(Source: NPR)
The “substantial doubt” that iHeartMedia’s corporate leaders expressed around the company’s likelihood of surviving another year, mentioned in its quarterly financial report last November, has been put to rest.
iHeartMedia, the country’s largest radio broadcaster with around 850 stations and a leading outdoor advertising company, is filing for bankruptcy after spending years trying to manage its $20 billion in outstanding indebtedness. (For some context, per that November statement, iHeartMedia was obligated to pay $1.8 billion in interest over that coming year.)

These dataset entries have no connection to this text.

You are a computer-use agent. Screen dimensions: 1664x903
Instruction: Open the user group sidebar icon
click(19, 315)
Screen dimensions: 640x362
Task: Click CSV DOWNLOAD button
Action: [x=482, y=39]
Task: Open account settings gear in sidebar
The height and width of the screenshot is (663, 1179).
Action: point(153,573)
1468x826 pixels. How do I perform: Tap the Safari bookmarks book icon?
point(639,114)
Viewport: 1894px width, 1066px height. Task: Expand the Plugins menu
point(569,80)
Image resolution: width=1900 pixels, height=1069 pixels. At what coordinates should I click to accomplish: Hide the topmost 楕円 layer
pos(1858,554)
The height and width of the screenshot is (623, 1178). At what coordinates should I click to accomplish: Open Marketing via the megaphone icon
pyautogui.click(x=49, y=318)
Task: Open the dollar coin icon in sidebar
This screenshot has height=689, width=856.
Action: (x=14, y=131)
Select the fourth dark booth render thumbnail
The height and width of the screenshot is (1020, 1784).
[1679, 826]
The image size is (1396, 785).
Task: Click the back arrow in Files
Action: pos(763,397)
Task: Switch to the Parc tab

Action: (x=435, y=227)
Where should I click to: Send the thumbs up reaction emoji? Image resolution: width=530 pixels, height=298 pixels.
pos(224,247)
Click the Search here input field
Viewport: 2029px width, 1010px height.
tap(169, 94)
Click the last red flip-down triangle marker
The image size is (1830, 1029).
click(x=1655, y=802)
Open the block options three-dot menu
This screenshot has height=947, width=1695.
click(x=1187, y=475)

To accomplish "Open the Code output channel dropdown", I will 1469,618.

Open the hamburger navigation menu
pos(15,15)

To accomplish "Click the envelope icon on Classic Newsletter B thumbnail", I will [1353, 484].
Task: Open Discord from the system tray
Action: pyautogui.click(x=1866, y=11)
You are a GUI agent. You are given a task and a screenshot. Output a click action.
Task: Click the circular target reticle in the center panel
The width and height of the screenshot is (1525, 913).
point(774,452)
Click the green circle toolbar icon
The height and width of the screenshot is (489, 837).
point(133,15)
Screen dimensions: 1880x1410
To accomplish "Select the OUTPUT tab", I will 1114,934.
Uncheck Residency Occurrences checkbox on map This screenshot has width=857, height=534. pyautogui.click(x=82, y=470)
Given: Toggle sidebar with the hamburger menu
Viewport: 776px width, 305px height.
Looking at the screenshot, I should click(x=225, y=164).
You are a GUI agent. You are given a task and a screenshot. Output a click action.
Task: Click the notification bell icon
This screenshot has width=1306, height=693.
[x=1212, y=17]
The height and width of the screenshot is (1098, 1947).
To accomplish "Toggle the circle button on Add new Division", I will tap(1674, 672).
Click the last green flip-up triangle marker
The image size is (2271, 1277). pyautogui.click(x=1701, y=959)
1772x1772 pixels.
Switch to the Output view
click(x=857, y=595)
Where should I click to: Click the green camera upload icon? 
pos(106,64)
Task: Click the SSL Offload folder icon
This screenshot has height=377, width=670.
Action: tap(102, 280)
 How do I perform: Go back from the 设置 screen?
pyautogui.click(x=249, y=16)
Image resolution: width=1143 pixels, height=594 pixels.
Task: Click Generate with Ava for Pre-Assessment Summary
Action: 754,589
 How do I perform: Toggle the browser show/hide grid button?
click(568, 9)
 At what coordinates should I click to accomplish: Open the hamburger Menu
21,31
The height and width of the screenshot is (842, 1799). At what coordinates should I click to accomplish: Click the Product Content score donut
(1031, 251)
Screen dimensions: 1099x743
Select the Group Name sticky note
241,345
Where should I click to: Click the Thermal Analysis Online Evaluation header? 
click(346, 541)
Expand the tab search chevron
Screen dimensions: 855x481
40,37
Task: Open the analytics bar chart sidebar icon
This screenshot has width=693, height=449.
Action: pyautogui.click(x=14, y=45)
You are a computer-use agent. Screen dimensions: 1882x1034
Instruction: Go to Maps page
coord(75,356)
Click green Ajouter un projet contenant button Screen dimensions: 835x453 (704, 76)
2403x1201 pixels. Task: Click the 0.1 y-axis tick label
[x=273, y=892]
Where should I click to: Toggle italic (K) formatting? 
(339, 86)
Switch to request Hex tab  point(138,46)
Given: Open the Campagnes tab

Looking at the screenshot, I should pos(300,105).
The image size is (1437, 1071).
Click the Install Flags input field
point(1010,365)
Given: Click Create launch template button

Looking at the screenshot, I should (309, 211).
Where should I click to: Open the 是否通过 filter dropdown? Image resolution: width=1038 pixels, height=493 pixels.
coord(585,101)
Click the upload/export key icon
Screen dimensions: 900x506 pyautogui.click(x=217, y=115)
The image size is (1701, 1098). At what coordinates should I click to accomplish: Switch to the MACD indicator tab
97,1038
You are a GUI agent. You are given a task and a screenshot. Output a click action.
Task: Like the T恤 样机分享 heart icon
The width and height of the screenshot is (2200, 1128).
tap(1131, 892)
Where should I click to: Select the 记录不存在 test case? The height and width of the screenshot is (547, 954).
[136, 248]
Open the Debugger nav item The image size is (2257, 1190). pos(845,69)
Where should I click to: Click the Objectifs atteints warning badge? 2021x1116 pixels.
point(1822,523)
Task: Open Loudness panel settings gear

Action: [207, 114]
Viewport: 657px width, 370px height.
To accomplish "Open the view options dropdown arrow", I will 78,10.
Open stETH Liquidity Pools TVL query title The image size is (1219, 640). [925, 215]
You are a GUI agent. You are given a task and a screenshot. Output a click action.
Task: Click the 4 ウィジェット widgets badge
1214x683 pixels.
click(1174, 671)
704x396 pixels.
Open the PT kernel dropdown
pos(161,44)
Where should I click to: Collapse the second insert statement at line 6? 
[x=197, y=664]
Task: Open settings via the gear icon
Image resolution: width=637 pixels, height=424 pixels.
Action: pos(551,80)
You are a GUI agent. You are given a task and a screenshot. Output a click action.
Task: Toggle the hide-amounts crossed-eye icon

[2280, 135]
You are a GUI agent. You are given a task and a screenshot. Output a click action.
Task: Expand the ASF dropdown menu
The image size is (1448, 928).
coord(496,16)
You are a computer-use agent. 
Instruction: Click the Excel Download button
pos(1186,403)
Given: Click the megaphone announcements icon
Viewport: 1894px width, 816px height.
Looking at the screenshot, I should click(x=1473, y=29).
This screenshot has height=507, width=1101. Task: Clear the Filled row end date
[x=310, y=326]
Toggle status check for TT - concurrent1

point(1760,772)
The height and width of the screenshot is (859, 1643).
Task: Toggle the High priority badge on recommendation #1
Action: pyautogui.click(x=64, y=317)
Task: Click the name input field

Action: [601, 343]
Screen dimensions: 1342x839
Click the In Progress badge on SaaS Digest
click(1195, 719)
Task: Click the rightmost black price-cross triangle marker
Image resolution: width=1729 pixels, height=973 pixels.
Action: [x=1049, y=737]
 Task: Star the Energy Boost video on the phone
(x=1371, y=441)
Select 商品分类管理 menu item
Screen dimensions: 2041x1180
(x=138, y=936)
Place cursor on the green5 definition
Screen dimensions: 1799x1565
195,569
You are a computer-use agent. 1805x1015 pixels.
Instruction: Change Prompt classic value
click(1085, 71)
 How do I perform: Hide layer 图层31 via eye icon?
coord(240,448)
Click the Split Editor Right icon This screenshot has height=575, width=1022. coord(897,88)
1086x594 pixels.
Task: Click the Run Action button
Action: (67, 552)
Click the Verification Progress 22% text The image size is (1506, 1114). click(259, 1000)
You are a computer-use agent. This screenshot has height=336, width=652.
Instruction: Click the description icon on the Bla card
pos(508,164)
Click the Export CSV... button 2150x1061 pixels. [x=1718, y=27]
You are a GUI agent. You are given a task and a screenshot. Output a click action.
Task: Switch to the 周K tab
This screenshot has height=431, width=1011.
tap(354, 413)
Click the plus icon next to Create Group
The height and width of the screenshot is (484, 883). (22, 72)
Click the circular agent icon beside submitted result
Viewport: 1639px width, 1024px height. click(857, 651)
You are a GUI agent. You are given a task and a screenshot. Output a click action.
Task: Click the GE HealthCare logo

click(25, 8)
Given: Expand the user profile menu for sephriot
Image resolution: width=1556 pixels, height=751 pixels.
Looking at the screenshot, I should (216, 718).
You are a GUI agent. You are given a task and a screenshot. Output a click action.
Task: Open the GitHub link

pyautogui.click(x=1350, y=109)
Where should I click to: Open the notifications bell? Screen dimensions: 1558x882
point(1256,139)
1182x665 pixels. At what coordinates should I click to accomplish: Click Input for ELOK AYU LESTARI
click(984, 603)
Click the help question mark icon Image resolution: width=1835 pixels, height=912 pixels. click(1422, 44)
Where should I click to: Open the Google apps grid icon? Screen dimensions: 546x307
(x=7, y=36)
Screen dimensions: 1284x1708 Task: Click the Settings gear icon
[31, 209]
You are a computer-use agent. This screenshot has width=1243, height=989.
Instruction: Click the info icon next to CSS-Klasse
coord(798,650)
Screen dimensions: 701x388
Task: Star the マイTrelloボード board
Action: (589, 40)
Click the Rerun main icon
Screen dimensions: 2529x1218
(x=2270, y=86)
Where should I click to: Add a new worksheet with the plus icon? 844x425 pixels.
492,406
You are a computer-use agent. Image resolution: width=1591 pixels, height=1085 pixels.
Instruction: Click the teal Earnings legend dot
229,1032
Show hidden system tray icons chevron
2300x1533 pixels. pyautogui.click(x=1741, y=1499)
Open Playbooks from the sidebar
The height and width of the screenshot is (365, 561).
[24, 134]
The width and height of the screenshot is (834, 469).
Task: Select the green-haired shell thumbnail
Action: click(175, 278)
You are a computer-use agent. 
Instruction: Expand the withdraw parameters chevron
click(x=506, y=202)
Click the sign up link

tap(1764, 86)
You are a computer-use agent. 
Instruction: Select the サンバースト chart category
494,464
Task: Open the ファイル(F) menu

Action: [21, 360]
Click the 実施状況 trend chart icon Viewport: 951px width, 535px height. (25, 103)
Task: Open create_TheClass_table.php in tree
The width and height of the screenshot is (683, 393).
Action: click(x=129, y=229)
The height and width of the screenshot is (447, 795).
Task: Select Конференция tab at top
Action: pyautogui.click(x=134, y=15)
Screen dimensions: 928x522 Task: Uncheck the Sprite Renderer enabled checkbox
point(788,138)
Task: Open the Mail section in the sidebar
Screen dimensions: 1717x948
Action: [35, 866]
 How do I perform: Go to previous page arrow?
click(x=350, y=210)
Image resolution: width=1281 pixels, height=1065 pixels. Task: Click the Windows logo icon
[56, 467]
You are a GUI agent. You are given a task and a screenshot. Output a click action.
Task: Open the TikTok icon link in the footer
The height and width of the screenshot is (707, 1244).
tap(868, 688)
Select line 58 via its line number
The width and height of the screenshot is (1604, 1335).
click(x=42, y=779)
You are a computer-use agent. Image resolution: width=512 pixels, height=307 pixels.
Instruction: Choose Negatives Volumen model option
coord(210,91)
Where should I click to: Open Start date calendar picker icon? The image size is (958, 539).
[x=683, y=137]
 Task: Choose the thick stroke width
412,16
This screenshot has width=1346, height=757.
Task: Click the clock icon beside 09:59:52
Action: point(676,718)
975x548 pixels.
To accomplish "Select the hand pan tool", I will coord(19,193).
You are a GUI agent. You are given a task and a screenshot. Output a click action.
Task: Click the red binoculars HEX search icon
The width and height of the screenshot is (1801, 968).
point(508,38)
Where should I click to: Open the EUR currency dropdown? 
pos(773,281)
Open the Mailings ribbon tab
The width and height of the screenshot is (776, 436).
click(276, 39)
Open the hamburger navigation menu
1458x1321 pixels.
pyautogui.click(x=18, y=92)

The company writes in a press release that it has reached “an agreement in principle with holders of more than $10 billion of its outstanding debt and its financial sponsors” that will essentially cut its debt in half, and that it has filed motions with the court to be allowed to operate normally through the restructuring. The bankruptcy follows, by two months, the bankruptcy of the country’s second-largest radio company, Cumulus, which offloaded $1 billion in debt.[…]
Maybe, I won’t have to hear C2C via skywave on nearly every MW frequency at night anymore. The FCC has played a major role in prolonging messes such as this one as well as iHeart Media. I keep harping on the FCC because it IS a major factor in the mess on both MW and FM. i Heart’s business model obviously didn’t help prevent their demise.